DYNAMIC RHEOLOGICAL MEASUREMENTS ON HEAT-INDUCED PRESSURIZED ACTOMYOSIN GELS

The heat-induced gelation of actomyosin (or natural actomyosin) treated with high pressure was investigated by dynamic rheological measurements. When actomyosin at 0.6 M KCl and pH 6.0 was subjected to a pressure of 150 MPa for 5 min, the dynamic rheological behavior during heat gelation showed a pattern similar to that of myosin. That is, the rheological transition in the 46-53-degrees-C range induced by the presence of F-actin disappeared. The storage modulus (G') of pressurized actomyosin at 80-degrees-C was almost double that observed in unpressurized actomyosin.

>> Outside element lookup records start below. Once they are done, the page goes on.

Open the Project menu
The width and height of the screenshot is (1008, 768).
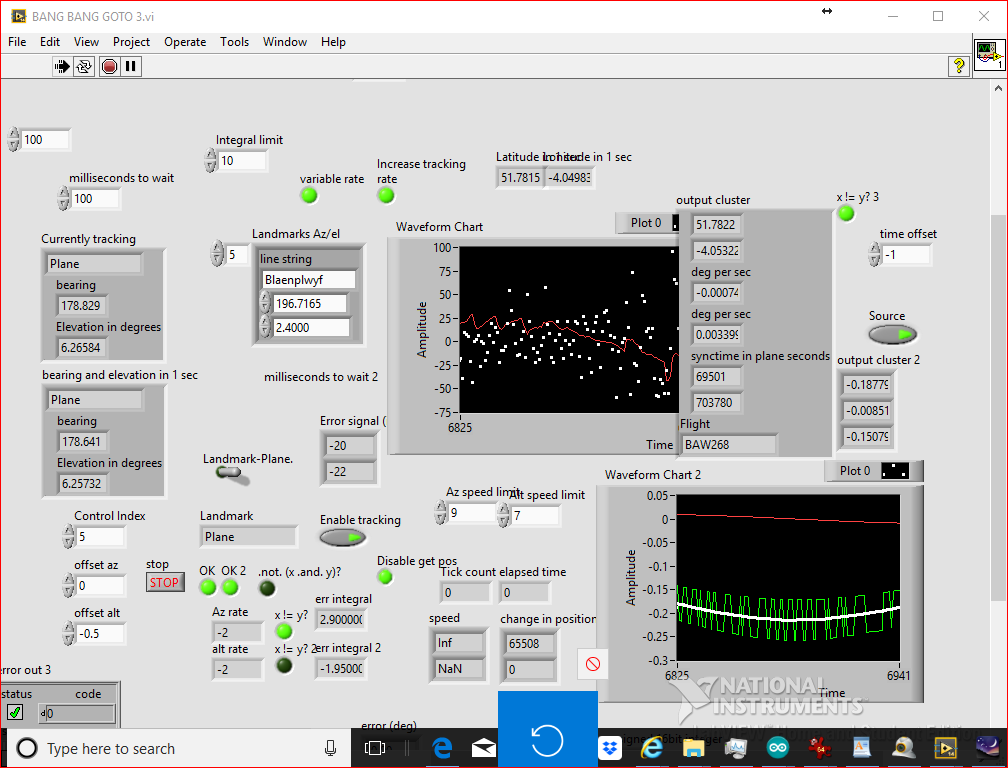pyautogui.click(x=131, y=42)
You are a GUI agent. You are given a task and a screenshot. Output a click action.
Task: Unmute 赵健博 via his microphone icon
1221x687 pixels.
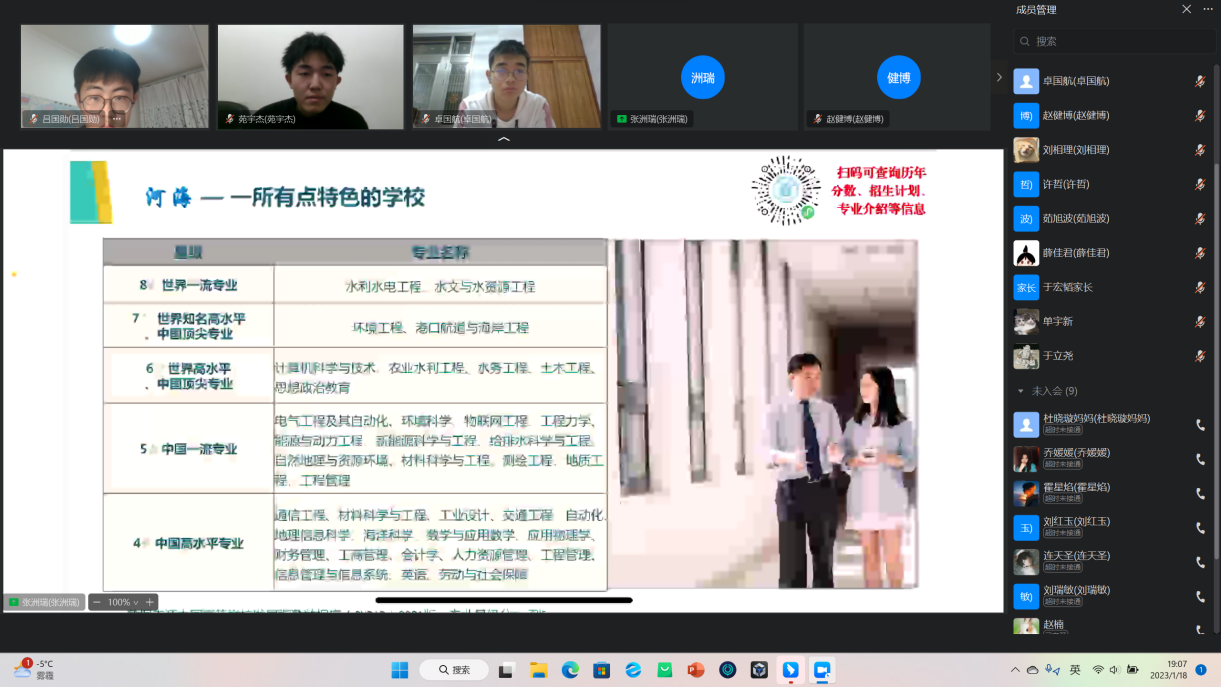point(1200,116)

In 0.2 M KCl at pH 6.0, where unpressurized actomyosin forms a very weak heat-induced gel, pressurized actomyosin formed a firm heat-induced gel having higher G' value than either pressurized or unpressurized actomyosin at 0.6 M KCl. The gel of pressurized actomyosin at 0.2 M KCl also resembled that of pressurized myosin at 0.2 MKCl in the dynamic rheological behavior. The remarkable increase in the storage modulus of pressurized actomyosin at low and high KCl concentrations seemed to arise from pressure-induced denaturation of actin in actomyosin. These results suggest that high hydrostatic pressure technology is potentially useful for improvement in the functional property (e.g., gel-forming ability) of muscle proteins.